Source code for mofdscribe.metrics.regression

# -*- coding: utf-8 -*-
"""Metrics for the regression setting."""
from __future__ import annotations

from typing import List

import numpy as np
from numpy.typing import ArrayLike
from pydantic import BaseModel
from sklearn.metrics import (
    max_error,
    mean_absolute_error,
    mean_absolute_percentage_error,
    mean_squared_error,
    r2_score,
)

__all__ = ["RegressionMetrics", "get_regression_metrics", "top_n_in_top_k"]


[docs]def top_n_in_top_k(
    predictions: ArrayLike, labels: ArrayLike, k: int, n: int, maximize: bool = True
) -> int:
    """Find how many of the top n predictions are in the top k labels.

    Args:
        predictions (ArrayLike): predictions for one objective
        labels (ArrayLike): true labels for one objective
        k (int): number of top labels to consider
        n (int): number of top predictions to consider
        maximize (bool): Set to `True` if larger is better.
            Defaults to True.

    Examples:
        >>> predictions = [0.1, 0.2, 0.3, 0.4, 0.5]
        >>> labels = [0.1, 0.2, 0.3, 0.4, 0.5]
        >>> top_n_in_top_k(predictions, labels, k=2, n=2)
        2

    Returns:
        int: number of top n predictions in top k labels
    """
    indices_predictions = np.argsort(predictions)
    indices_labels = np.argsort(labels)

    if maximize:
        indices_predictions = indices_predictions[::-1]
        indices_labels = indices_labels[::-1]

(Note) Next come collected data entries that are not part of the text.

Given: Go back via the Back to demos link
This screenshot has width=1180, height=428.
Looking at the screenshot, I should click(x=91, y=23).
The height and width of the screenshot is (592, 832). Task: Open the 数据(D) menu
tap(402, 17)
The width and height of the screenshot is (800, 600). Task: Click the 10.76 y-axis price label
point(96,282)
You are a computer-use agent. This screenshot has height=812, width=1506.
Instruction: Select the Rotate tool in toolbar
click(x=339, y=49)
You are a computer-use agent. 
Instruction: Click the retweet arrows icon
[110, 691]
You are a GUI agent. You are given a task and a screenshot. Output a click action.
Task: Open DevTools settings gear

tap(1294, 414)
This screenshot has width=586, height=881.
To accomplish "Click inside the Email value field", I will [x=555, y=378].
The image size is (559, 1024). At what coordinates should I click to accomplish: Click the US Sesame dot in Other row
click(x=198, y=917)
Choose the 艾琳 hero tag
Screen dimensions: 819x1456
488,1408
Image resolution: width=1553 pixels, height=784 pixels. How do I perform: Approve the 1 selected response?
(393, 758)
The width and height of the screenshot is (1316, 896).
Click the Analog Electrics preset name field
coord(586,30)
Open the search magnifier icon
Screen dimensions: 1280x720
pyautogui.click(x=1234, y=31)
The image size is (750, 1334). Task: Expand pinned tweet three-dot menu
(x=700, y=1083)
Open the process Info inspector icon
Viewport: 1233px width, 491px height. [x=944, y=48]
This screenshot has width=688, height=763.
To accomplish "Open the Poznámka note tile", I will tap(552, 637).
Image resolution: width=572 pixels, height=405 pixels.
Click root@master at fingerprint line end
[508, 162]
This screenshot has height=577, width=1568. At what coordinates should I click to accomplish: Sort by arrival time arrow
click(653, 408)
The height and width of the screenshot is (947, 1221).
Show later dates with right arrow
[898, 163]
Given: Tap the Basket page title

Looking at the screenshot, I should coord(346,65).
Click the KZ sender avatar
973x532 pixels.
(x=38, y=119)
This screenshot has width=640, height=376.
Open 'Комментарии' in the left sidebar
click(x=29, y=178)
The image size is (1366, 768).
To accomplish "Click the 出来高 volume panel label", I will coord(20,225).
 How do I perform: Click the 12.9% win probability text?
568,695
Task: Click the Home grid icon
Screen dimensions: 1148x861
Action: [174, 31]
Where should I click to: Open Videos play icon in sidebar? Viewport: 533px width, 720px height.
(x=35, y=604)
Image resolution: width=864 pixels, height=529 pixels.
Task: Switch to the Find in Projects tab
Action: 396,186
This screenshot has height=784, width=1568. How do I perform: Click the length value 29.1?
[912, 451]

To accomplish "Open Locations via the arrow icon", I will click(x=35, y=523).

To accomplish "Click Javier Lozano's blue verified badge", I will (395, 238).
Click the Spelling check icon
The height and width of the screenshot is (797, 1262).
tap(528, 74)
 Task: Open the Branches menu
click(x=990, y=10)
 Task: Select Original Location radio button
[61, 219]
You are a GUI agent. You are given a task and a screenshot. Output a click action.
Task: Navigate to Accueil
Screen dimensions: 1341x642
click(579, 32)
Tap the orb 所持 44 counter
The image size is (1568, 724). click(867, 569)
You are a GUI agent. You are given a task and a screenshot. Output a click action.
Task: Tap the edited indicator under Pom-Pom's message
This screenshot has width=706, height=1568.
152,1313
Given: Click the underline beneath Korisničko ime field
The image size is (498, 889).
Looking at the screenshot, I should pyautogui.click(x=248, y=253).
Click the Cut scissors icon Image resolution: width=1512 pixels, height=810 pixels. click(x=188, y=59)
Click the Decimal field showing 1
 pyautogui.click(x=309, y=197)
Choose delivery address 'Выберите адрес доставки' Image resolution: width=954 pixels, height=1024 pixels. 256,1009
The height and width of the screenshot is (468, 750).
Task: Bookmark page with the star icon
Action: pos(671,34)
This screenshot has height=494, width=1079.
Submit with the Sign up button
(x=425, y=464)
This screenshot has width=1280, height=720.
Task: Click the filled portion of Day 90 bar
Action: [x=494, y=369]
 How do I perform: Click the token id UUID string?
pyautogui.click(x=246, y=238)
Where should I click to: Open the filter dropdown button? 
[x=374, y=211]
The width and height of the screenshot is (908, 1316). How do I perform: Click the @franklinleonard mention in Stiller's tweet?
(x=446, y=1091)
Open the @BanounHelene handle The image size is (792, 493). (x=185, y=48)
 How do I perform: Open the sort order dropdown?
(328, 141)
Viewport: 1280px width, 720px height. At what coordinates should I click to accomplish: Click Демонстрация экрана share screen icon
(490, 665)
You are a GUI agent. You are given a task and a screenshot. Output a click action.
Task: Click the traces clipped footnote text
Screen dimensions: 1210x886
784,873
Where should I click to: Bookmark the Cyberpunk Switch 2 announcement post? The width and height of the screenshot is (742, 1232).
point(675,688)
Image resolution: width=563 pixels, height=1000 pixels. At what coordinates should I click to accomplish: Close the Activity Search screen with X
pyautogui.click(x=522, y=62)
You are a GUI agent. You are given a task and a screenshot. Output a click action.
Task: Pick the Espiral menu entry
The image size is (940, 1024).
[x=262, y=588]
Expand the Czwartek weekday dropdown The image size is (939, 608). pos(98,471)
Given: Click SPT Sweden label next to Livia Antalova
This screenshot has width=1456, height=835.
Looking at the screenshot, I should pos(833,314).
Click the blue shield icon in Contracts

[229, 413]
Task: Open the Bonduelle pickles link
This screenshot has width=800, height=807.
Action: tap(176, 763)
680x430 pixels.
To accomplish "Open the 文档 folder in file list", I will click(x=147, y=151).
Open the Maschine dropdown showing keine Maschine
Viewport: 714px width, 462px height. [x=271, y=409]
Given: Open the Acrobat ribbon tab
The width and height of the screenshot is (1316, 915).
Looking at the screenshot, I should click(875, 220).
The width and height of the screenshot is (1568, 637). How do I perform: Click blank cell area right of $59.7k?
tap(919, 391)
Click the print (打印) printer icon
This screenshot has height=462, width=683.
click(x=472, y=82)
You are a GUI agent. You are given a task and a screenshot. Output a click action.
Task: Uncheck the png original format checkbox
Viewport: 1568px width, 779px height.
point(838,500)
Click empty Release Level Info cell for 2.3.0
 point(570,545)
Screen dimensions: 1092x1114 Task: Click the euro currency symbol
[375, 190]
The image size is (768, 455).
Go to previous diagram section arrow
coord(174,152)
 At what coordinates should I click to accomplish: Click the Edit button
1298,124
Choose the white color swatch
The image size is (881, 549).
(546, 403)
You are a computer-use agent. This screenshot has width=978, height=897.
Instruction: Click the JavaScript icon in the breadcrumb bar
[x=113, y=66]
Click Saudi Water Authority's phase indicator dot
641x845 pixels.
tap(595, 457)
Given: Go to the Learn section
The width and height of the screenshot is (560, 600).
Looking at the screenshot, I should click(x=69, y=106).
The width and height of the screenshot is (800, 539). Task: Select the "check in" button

    top_n_predictions = indices_predictions[:n]
    top_k_labels = indices_labels[:k]

    return np.sum(np.isin(top_n_predictions, top_k_labels))


[docs]class RegressionMetrics(BaseModel):
    """Model for regression metrics.

    We will use this model to validate the benchmark results.
    """

    mean_squared_error: float
    mean_absolute_error: float
    r2_score: float
    max_error: float
    mean_absolute_percentage_error: float
    top_5_in_top_5: int
    top_10_in_top_10: int
    top_50_in_top_50: int
    top_100_in_top_100: int
    top_500_in_top_500: int


class RegressionMetricsConcat(BaseModel):
    mean_squared_error: List[float]
    mean_absolute_error: List[float]
    r2_score: List[float]
    max_error: List[float]
    mean_absolute_percentage_error: List[float]
    top_5_in_top_5: List[int]
    top_10_in_top_10: List[int]
    top_50_in_top_50: List[int]
    top_100_in_top_100: List[int]
    top_500_in_top_500: List[int]


[docs]def get_regression_metrics(predictions: ArrayLike, labels: ArrayLike) -> RegressionMetrics:
    """Get regression metrics.

    Args:
        predictions (ArrayLike): predictions for one objective
        labels (ArrayLike): true labels for one objective

    Returns:
        RegressionMetrics: regression metrics

    Examples:
        >>> predictions = [0.1, 0.2, 0.3, 0.4, 0.5]
        >>> labels = [0.1, 0.2, 0.3, 0.4, 0.5]
        >>> get_regression_metrics(predictions, labels)
        RegressionMetrics(**{'mean_absolute_error': 0.0,
        'mape': 0.0,
        'mean_squared_error': 0.0,
        'r2': 1.0,
        'max_error': 0.0,
        'top_5_in_top_5': 5,
        'top_10_in_top_10': 10,
        'top_100_in_top_100': 100,
        'top_500_in_top_500': 500})
    """
    metrics = RegressionMetrics(
        **{
            "mean_squared_error": mean_squared_error(labels, predictions),
            "mean_absolute_error": mean_absolute_error(labels, predictions),
            "r2_score": r2_score(labels, predictions),
            "max_error": max_error(labels, predictions),
            "mean_absolute_percentage_error": mean_absolute_percentage_error(labels, predictions),
            "top_5_in_top_5": top_n_in_top_k(predictions, labels, k=5, n=5),
            "top_10_in_top_10": top_n_in_top_k(predictions, labels, k=10, n=10),
            "top_50_in_top_50": top_n_in_top_k(predictions, labels, k=50, n=50),
            "top_100_in_top_100": top_n_in_top_k(predictions, labels, k=100, n=100),
            "top_500_in_top_500": top_n_in_top_k(predictions, labels, k=500, n=500),
        }
    )

    return metrics